--- START OF MATERIAL ---
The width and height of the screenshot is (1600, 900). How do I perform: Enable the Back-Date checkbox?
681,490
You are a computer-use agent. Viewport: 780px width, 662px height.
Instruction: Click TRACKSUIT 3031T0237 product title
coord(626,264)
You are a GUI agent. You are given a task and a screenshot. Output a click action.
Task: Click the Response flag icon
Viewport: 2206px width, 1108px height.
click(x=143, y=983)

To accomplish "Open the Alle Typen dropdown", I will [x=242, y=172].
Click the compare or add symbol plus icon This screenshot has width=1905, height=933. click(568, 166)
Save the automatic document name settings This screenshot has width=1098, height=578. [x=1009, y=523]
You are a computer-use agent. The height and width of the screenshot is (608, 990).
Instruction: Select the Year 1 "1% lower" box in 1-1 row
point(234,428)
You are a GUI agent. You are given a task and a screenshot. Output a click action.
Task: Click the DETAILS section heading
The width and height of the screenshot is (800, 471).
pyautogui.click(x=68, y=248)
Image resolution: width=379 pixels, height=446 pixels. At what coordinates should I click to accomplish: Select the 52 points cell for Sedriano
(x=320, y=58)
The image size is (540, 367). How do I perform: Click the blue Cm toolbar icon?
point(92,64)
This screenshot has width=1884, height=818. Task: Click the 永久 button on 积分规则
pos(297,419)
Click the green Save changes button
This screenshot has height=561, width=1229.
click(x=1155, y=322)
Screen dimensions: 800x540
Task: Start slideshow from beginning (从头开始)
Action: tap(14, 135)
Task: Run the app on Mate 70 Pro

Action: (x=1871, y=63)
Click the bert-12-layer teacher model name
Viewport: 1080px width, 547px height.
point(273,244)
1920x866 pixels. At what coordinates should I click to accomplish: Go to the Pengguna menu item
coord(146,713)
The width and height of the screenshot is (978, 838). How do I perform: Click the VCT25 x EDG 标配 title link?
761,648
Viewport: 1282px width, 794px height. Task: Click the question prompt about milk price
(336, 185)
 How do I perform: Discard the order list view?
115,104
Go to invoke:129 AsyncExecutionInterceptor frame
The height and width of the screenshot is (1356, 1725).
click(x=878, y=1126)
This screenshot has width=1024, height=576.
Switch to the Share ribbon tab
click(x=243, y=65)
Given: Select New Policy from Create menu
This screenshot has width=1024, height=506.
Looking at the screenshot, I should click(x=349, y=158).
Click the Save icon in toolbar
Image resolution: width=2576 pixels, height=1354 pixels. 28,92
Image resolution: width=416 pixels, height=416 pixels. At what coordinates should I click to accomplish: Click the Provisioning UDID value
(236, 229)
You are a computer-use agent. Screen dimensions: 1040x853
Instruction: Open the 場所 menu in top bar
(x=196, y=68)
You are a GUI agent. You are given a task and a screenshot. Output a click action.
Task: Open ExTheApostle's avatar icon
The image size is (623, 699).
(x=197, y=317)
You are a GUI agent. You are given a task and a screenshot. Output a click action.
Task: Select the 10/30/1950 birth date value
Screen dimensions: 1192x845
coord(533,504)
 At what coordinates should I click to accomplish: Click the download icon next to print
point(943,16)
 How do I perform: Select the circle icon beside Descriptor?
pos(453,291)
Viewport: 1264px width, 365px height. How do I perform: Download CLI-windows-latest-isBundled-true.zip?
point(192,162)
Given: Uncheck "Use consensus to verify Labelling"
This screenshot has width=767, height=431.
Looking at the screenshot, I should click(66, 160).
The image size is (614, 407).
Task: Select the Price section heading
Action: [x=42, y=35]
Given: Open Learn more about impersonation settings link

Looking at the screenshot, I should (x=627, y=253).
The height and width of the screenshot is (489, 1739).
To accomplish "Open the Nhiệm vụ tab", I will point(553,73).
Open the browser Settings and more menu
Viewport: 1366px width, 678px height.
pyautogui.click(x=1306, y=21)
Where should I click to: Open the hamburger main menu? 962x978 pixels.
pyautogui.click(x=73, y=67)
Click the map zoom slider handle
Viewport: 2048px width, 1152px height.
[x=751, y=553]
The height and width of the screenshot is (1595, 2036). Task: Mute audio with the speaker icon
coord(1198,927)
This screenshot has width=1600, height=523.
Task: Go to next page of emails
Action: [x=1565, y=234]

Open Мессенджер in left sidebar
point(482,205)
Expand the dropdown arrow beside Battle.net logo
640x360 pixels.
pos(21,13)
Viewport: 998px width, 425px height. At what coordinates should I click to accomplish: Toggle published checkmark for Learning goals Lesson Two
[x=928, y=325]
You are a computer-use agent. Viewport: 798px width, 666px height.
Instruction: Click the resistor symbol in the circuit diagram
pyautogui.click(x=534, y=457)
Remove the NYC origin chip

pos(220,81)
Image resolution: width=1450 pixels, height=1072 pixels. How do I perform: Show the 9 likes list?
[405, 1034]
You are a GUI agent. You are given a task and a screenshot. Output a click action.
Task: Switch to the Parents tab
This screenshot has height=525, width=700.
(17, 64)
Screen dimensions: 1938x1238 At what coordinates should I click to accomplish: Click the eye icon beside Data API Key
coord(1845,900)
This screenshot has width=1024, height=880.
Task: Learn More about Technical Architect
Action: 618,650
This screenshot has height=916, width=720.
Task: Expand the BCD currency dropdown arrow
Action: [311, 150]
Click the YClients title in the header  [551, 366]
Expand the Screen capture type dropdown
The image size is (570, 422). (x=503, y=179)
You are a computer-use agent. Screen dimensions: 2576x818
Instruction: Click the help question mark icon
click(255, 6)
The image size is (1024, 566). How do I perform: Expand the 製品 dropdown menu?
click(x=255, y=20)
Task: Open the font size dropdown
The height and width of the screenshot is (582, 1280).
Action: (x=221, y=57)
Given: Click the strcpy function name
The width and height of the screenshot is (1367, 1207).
--- END OF MATERIAL ---
● **GIVEN INSTRUCTION**
Print every one of the lines above again, word for word and in their original order.

● **OUTPUT OF THE EXERCISE**
The width and height of the screenshot is (1600, 900). How do I perform: Enable the Back-Date checkbox?
681,490
You are a computer-use agent. Viewport: 780px width, 662px height.
Instruction: Click TRACKSUIT 3031T0237 product title
coord(626,264)
You are a GUI agent. You are given a task and a screenshot. Output a click action.
Task: Click the Response flag icon
Viewport: 2206px width, 1108px height.
click(x=143, y=983)

To accomplish "Open the Alle Typen dropdown", I will [x=242, y=172].
Click the compare or add symbol plus icon This screenshot has width=1905, height=933. click(568, 166)
Save the automatic document name settings This screenshot has width=1098, height=578. [x=1009, y=523]
You are a computer-use agent. The height and width of the screenshot is (608, 990).
Instruction: Select the Year 1 "1% lower" box in 1-1 row
point(234,428)
You are a GUI agent. You are given a task and a screenshot. Output a click action.
Task: Click the DETAILS section heading
The width and height of the screenshot is (800, 471).
pyautogui.click(x=68, y=248)
Image resolution: width=379 pixels, height=446 pixels. At what coordinates should I click to accomplish: Select the 52 points cell for Sedriano
(x=320, y=58)
The image size is (540, 367). How do I perform: Click the blue Cm toolbar icon?
point(92,64)
This screenshot has width=1884, height=818. Task: Click the 永久 button on 积分规则
pos(297,419)
Click the green Save changes button
This screenshot has height=561, width=1229.
click(x=1155, y=322)
Screen dimensions: 800x540
Task: Start slideshow from beginning (从头开始)
Action: tap(14, 135)
Task: Run the app on Mate 70 Pro

Action: (x=1871, y=63)
Click the bert-12-layer teacher model name
Viewport: 1080px width, 547px height.
point(273,244)
1920x866 pixels. At what coordinates should I click to accomplish: Go to the Pengguna menu item
coord(146,713)
The width and height of the screenshot is (978, 838). How do I perform: Click the VCT25 x EDG 标配 title link?
761,648
Viewport: 1282px width, 794px height. Task: Click the question prompt about milk price
(336, 185)
 How do I perform: Discard the order list view?
115,104
Go to invoke:129 AsyncExecutionInterceptor frame
The height and width of the screenshot is (1356, 1725).
click(x=878, y=1126)
This screenshot has width=1024, height=576.
Switch to the Share ribbon tab
click(x=243, y=65)
Given: Select New Policy from Create menu
This screenshot has width=1024, height=506.
Looking at the screenshot, I should click(x=349, y=158).
Click the Save icon in toolbar
Image resolution: width=2576 pixels, height=1354 pixels. 28,92
Image resolution: width=416 pixels, height=416 pixels. At what coordinates should I click to accomplish: Click the Provisioning UDID value
(236, 229)
You are a computer-use agent. Screen dimensions: 1040x853
Instruction: Open the 場所 menu in top bar
(x=196, y=68)
You are a GUI agent. You are given a task and a screenshot. Output a click action.
Task: Open ExTheApostle's avatar icon
The image size is (623, 699).
(x=197, y=317)
You are a GUI agent. You are given a task and a screenshot. Output a click action.
Task: Select the 10/30/1950 birth date value
Screen dimensions: 1192x845
coord(533,504)
 At what coordinates should I click to accomplish: Click the download icon next to print
point(943,16)
 How do I perform: Select the circle icon beside Descriptor?
pos(453,291)
Viewport: 1264px width, 365px height. How do I perform: Download CLI-windows-latest-isBundled-true.zip?
point(192,162)
Given: Uncheck "Use consensus to verify Labelling"
This screenshot has width=767, height=431.
Looking at the screenshot, I should click(66, 160).
The image size is (614, 407).
Task: Select the Price section heading
Action: [x=42, y=35]
Given: Open Learn more about impersonation settings link

Looking at the screenshot, I should (x=627, y=253).
The height and width of the screenshot is (489, 1739).
To accomplish "Open the Nhiệm vụ tab", I will point(553,73).
Open the browser Settings and more menu
Viewport: 1366px width, 678px height.
pyautogui.click(x=1306, y=21)
Where should I click to: Open the hamburger main menu? 962x978 pixels.
pyautogui.click(x=73, y=67)
Click the map zoom slider handle
Viewport: 2048px width, 1152px height.
[x=751, y=553]
The height and width of the screenshot is (1595, 2036). Task: Mute audio with the speaker icon
coord(1198,927)
This screenshot has width=1600, height=523.
Task: Go to next page of emails
Action: [x=1565, y=234]

Open Мессенджер in left sidebar
point(482,205)
Expand the dropdown arrow beside Battle.net logo
640x360 pixels.
pos(21,13)
Viewport: 998px width, 425px height. At what coordinates should I click to accomplish: Toggle published checkmark for Learning goals Lesson Two
[x=928, y=325]
You are a computer-use agent. Viewport: 798px width, 666px height.
Instruction: Click the resistor symbol in the circuit diagram
pyautogui.click(x=534, y=457)
Remove the NYC origin chip

pos(220,81)
Image resolution: width=1450 pixels, height=1072 pixels. How do I perform: Show the 9 likes list?
[405, 1034]
You are a GUI agent. You are given a task and a screenshot. Output a click action.
Task: Switch to the Parents tab
This screenshot has height=525, width=700.
(17, 64)
Screen dimensions: 1938x1238 At what coordinates should I click to accomplish: Click the eye icon beside Data API Key
coord(1845,900)
This screenshot has width=1024, height=880.
Task: Learn More about Technical Architect
Action: 618,650
This screenshot has height=916, width=720.
Task: Expand the BCD currency dropdown arrow
Action: [311, 150]
Click the YClients title in the header  [551, 366]
Expand the Screen capture type dropdown
The image size is (570, 422). (x=503, y=179)
You are a computer-use agent. Screen dimensions: 2576x818
Instruction: Click the help question mark icon
click(255, 6)
The image size is (1024, 566). How do I perform: Expand the 製品 dropdown menu?
click(x=255, y=20)
Task: Open the font size dropdown
The height and width of the screenshot is (582, 1280).
Action: (x=221, y=57)
Given: Click the strcpy function name
The width and height of the screenshot is (1367, 1207).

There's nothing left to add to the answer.